New Student Orientation
Welcome to the College of Arts & Sciences Orientation for first-year and transfer students. This website contains important information and resources to help you create a first semester schedule. A team of advising deans, departmental faculty and staff, as well as peer ambassadors (for first-year students) are ready to assist you through this process.
The academic calendar includes important dates and deadlines for the academic year. Make sure to refer to this calendar when planning for your semester.
Thinking About a Major
Your major will be a field of study that you find particularly interesting and intellectually challenging, and that you explore in great depth. The College offers 40 majors and you have until the end of your sophomore year to make your choice. If you are thinking about starting in a major, you can begin by checking the Course Guidance for Major Exploration (also on Canvas site) for a recommended or required introductory course.
For First-Year Students
All A&S first-years start as undeclared students. It's typical for students to stay undeclared for a few semesters, as it gives you the freedom to explore your options.
For Transfer Students
Most majors in the college have pre-requisite courses which must be taken before you can enter the major. You can find these pre-requisites as well as major requirements in the Courses of Study and on departmental website.
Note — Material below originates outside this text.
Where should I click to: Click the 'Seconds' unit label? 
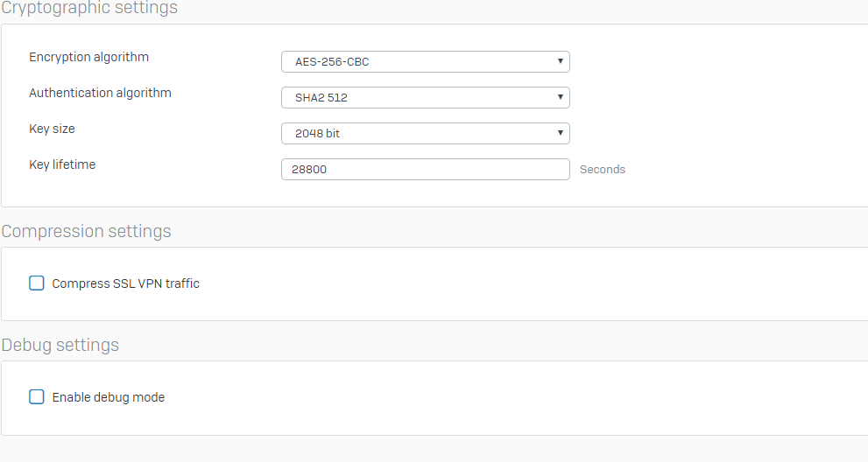click(603, 170)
If you are continuing with a major you started at your previous institution, Cornell’s major department will determine how those courses will be used for the major. Contact them to determine next steps in the major. Refer to the department's contact information on the Course Guidance for Major Exploration. You may be asked to provide a course description or syllabus.
When you are prepared to add a major, visit Choosing a Major/Minor for more information.
Planning Your First Semester Schedule
When putting together your schedule, we encourage you to choose subjects you are excited to explore.
General Guidelines for First-Year Students
- A typical first-semester schedule includes 4 or 5 courses at the 1000- or 2000-level (12-16 academic credits) with a recommended maximum of 18 academic credits.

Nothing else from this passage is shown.